Records supplied:
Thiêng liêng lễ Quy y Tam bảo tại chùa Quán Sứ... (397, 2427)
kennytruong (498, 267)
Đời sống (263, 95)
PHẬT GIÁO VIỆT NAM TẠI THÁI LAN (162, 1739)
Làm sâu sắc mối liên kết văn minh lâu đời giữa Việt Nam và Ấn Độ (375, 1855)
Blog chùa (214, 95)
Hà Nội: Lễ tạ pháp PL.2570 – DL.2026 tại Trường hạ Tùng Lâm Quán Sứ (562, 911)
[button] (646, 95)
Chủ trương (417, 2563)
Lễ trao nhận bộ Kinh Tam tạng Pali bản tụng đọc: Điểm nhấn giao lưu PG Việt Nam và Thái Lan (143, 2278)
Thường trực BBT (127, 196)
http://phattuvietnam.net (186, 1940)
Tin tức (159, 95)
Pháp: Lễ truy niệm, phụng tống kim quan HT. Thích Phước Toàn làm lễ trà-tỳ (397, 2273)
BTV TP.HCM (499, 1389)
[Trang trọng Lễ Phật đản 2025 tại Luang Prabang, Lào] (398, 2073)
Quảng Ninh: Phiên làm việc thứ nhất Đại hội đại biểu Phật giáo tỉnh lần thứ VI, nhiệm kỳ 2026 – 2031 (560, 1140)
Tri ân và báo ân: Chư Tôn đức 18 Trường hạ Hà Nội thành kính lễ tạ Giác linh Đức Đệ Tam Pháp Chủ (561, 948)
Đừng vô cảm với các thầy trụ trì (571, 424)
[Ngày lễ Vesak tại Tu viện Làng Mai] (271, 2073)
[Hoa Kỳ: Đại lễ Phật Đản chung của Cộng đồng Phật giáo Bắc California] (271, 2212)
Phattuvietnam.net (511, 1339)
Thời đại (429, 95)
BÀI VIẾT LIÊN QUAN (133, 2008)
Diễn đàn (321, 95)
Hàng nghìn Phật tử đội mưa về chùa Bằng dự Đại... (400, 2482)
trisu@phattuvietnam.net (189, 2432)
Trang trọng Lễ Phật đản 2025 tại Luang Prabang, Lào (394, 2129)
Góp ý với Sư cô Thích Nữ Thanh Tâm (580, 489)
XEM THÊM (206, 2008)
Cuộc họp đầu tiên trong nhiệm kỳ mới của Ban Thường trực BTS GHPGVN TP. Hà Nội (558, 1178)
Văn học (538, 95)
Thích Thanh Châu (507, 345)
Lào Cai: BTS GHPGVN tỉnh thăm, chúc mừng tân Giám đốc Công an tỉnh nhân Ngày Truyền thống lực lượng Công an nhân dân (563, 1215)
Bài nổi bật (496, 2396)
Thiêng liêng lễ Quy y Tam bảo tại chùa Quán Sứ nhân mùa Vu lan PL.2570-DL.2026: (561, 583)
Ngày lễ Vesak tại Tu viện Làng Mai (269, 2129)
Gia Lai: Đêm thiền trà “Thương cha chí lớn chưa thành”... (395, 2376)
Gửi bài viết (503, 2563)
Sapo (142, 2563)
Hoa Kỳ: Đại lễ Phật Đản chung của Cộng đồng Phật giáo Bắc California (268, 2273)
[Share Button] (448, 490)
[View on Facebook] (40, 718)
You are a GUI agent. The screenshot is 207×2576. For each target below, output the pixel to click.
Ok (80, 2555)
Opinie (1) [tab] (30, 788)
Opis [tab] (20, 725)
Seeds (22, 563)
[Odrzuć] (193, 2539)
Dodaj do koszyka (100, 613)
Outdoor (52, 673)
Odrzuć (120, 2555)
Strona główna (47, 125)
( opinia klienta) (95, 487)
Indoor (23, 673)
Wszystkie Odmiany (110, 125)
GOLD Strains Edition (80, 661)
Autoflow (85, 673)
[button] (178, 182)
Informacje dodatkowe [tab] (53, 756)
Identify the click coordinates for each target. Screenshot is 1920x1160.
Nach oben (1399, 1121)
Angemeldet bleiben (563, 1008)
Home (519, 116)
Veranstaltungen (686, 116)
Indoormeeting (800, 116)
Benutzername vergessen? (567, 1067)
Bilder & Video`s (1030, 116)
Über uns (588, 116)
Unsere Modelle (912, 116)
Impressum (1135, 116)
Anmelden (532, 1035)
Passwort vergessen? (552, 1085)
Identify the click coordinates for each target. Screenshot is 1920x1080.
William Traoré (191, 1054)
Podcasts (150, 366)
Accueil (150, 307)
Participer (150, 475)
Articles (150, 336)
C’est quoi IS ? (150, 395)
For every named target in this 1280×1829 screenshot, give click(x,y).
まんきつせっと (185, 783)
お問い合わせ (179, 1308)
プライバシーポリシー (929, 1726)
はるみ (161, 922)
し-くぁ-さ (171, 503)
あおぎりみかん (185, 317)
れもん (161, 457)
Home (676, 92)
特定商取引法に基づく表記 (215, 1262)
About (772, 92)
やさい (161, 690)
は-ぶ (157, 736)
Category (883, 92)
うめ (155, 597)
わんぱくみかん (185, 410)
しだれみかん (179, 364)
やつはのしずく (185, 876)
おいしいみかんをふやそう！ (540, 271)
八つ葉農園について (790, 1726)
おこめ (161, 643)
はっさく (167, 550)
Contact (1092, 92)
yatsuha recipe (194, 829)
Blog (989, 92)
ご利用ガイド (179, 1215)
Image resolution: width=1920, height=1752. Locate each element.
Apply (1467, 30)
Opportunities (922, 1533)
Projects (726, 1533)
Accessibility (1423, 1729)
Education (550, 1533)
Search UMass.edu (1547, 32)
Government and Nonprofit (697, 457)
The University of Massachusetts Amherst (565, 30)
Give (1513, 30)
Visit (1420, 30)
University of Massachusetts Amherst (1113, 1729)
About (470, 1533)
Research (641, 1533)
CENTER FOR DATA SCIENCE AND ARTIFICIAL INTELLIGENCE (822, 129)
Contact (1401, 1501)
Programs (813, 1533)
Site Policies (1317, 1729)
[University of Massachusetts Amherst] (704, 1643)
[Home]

Work to be completed: All lines that contain the word "Luang" must be copied from the records above.

Solution to this task:
[Trang trọng Lễ Phật đản 2025 tại Luang Prabang, Lào] (398, 2073)
Trang trọng Lễ Phật đản 2025 tại Luang Prabang, Lào (394, 2129)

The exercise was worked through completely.